Your objective:
Please return every line of the records that contains the word "Open".
----- Records for this exercise -----
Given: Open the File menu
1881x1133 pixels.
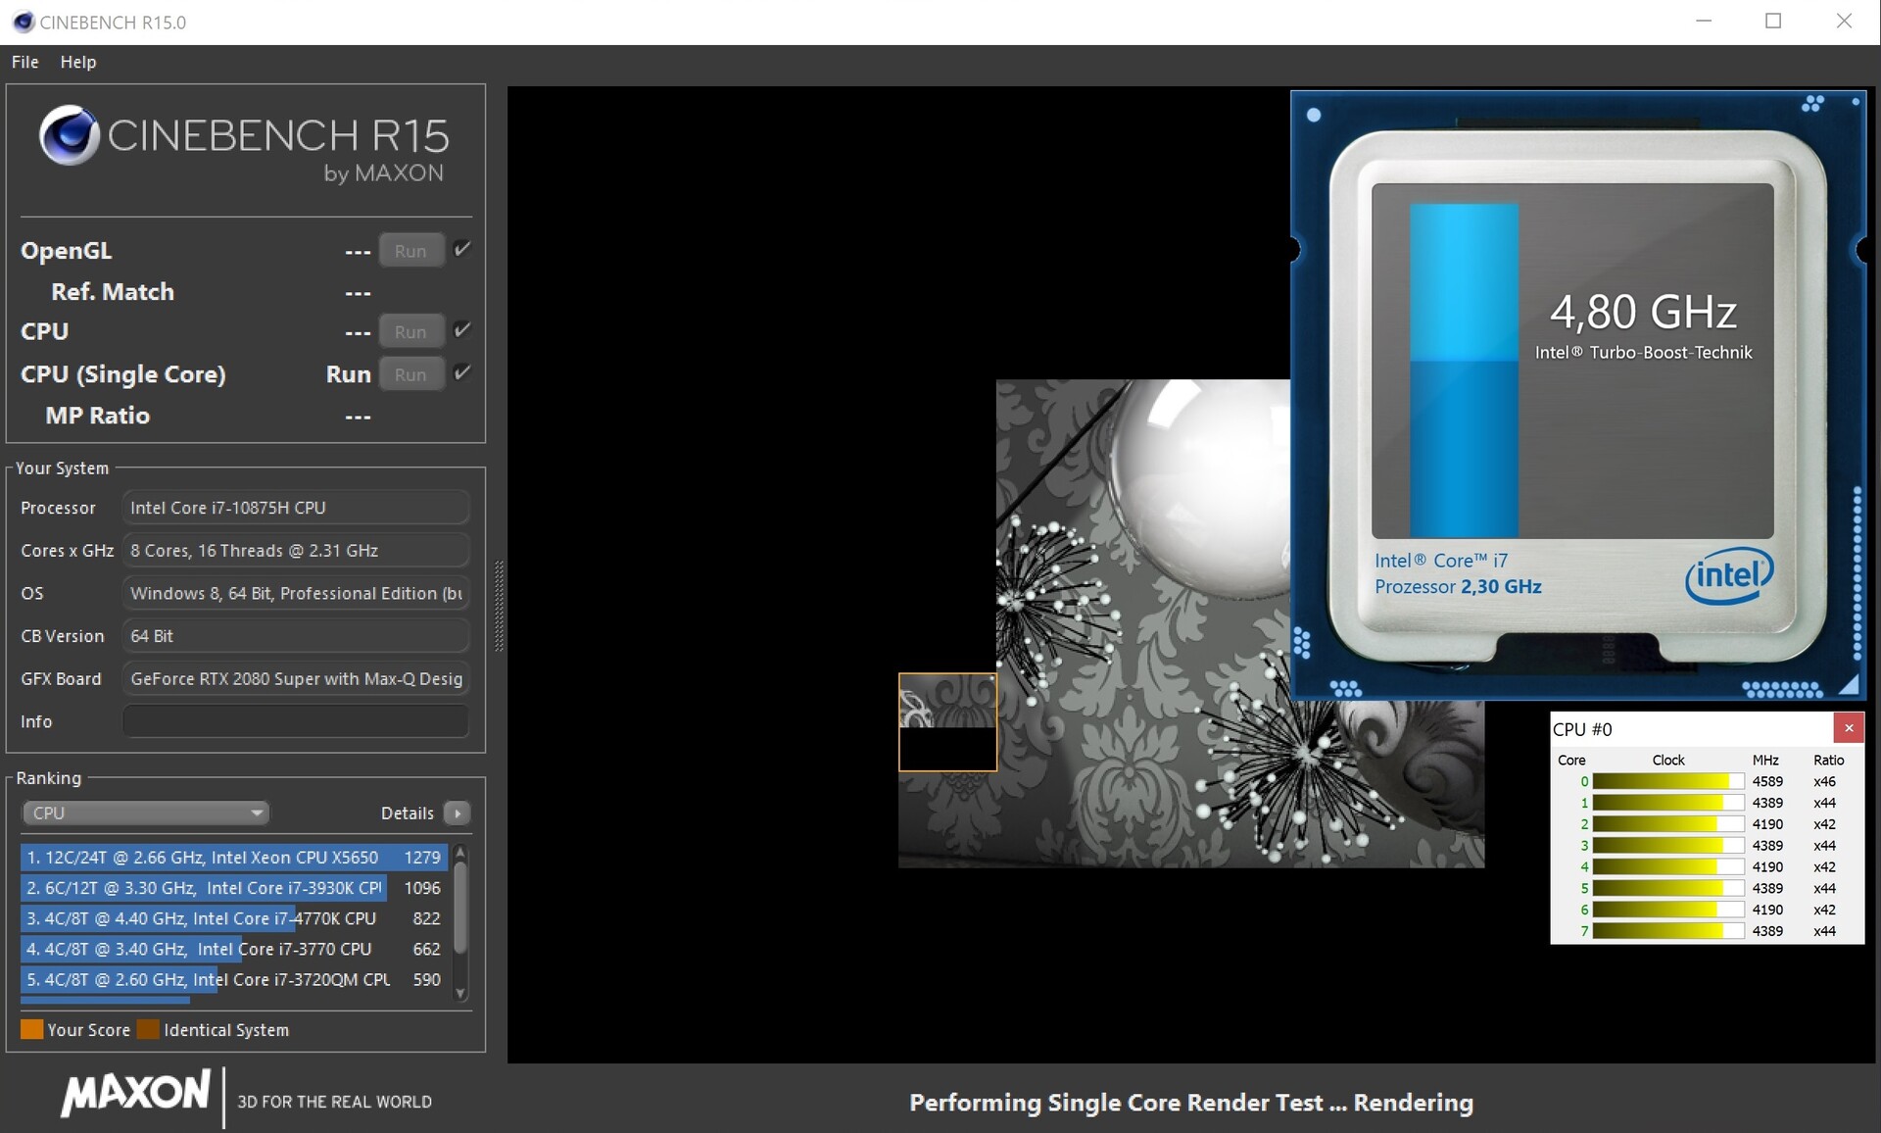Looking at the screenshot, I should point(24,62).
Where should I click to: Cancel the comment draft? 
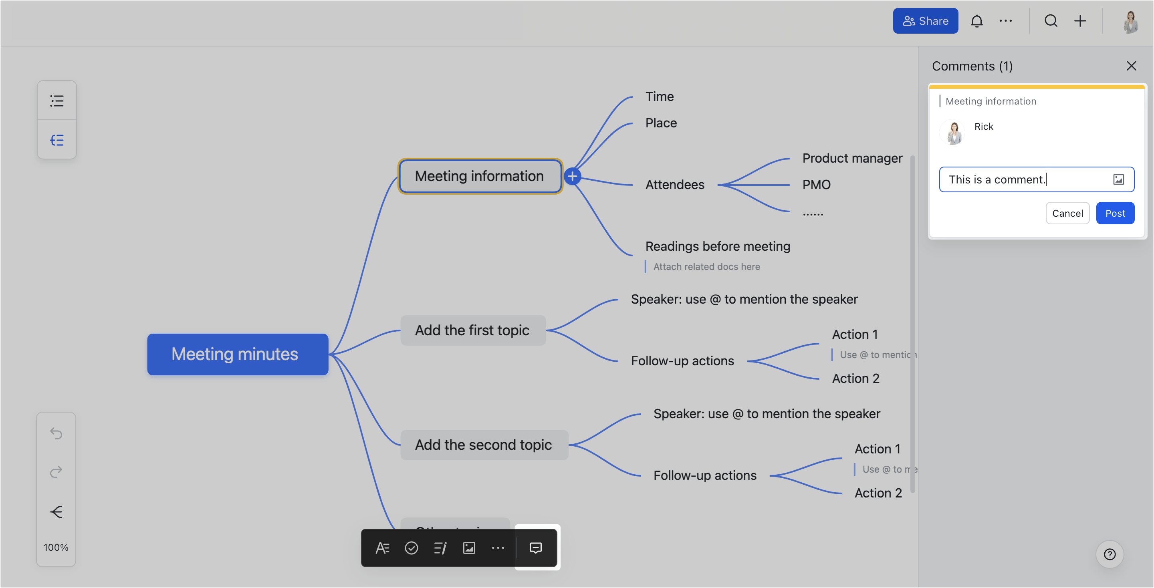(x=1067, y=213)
-----
----- Records for this exercise -----
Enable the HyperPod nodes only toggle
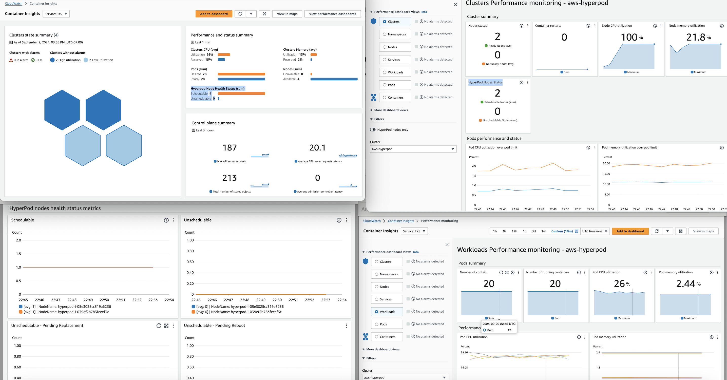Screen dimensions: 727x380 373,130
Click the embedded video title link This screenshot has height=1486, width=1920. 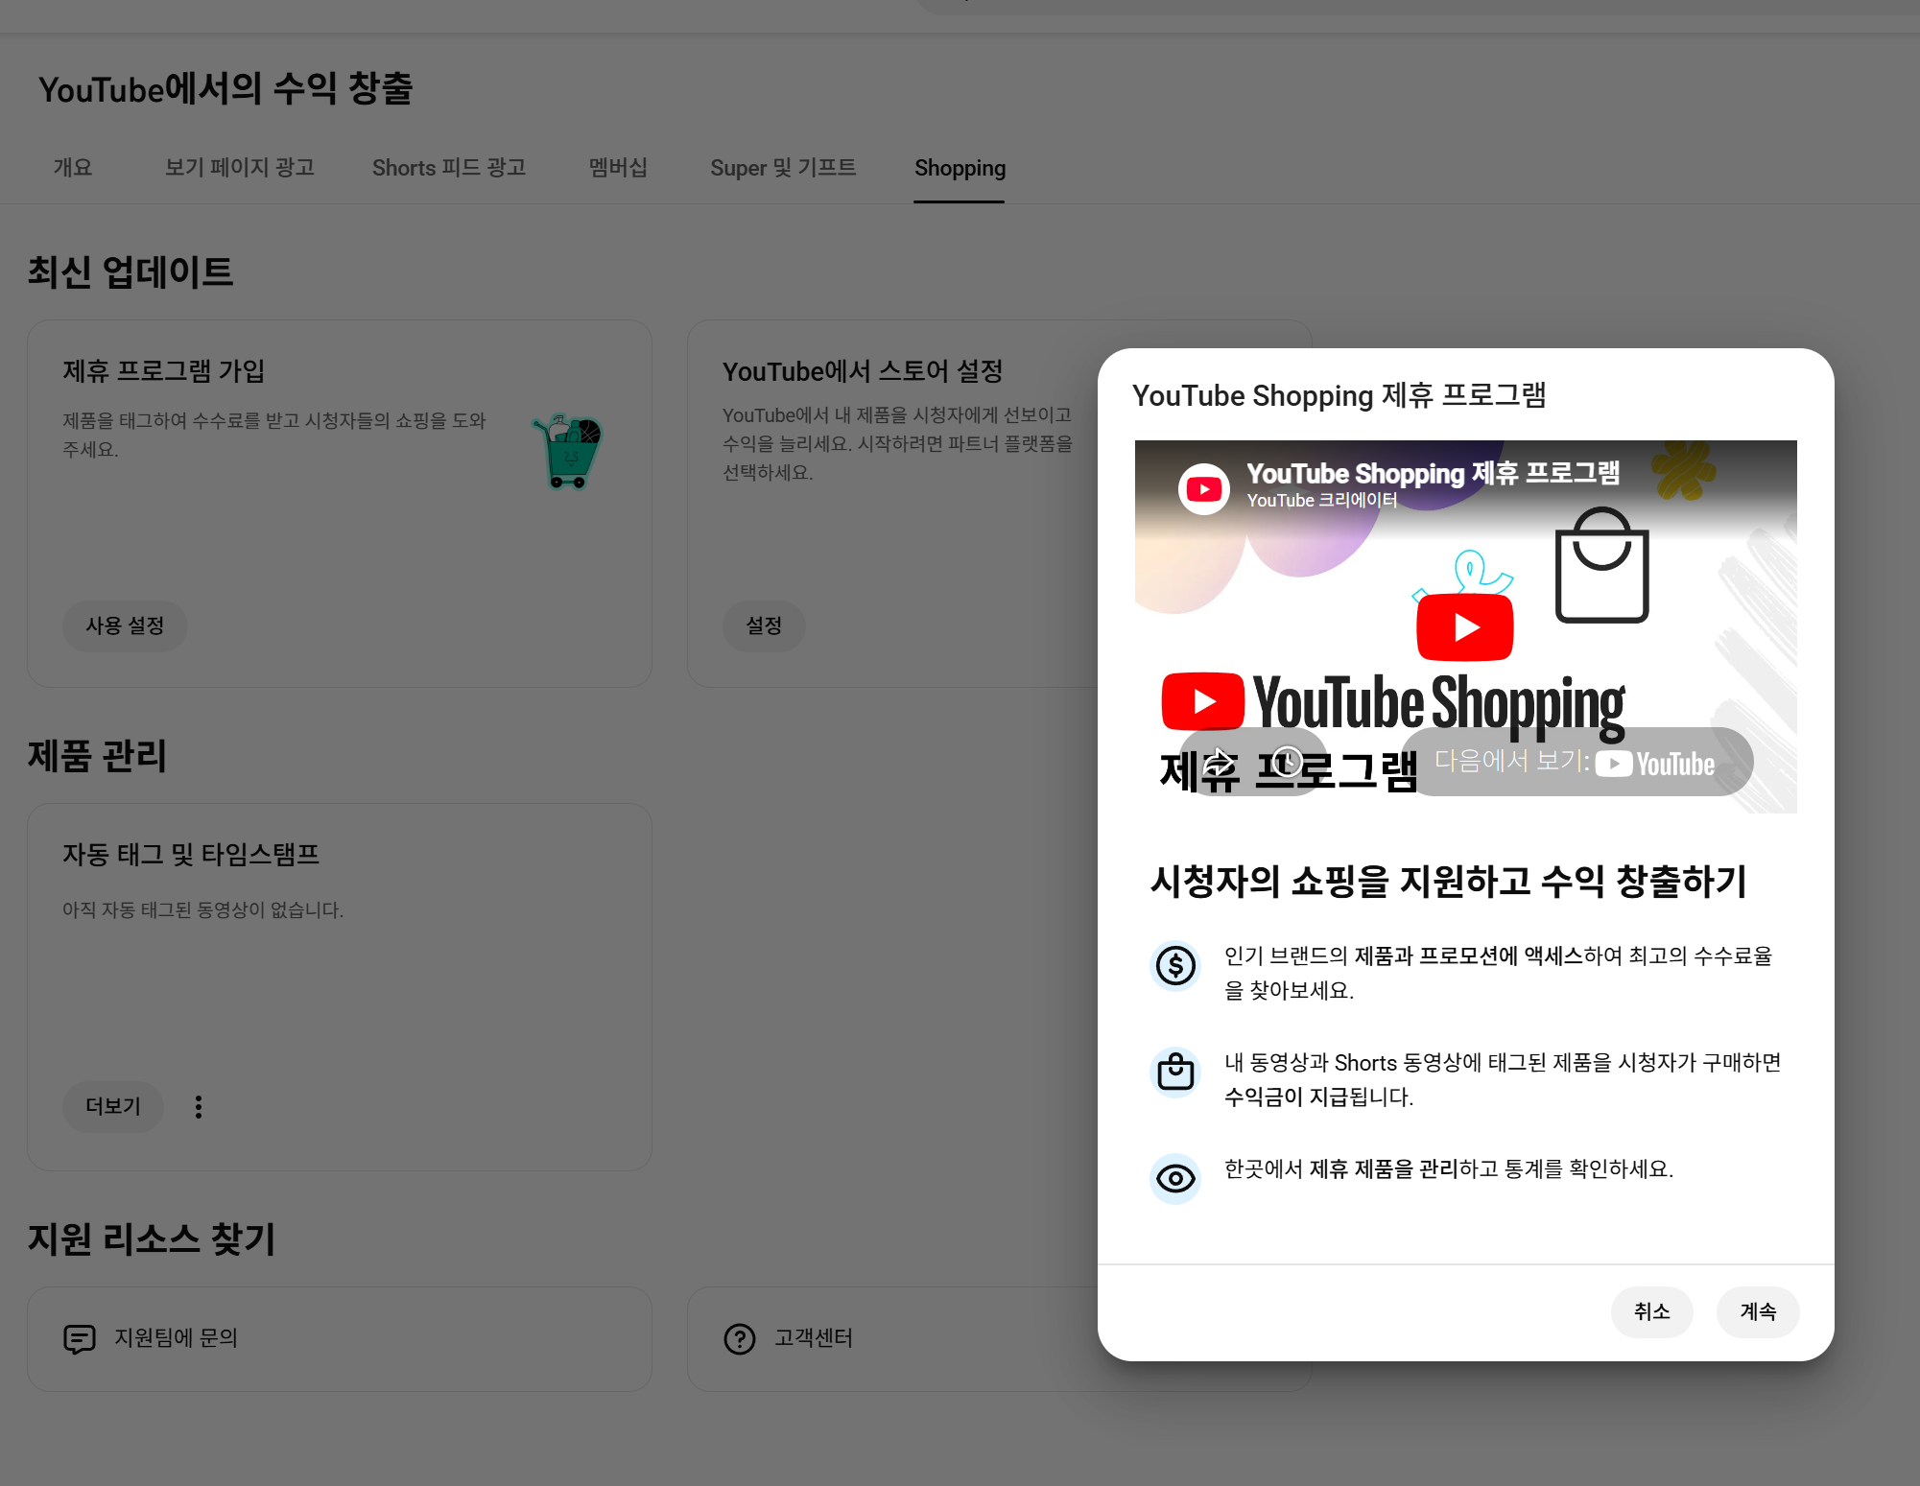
-----
----- Records for this exercise -----
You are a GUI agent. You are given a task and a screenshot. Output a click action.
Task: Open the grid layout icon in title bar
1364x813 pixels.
-----
Your response:
Given: Open the File menu
Task: Open the grid layout icon in title bar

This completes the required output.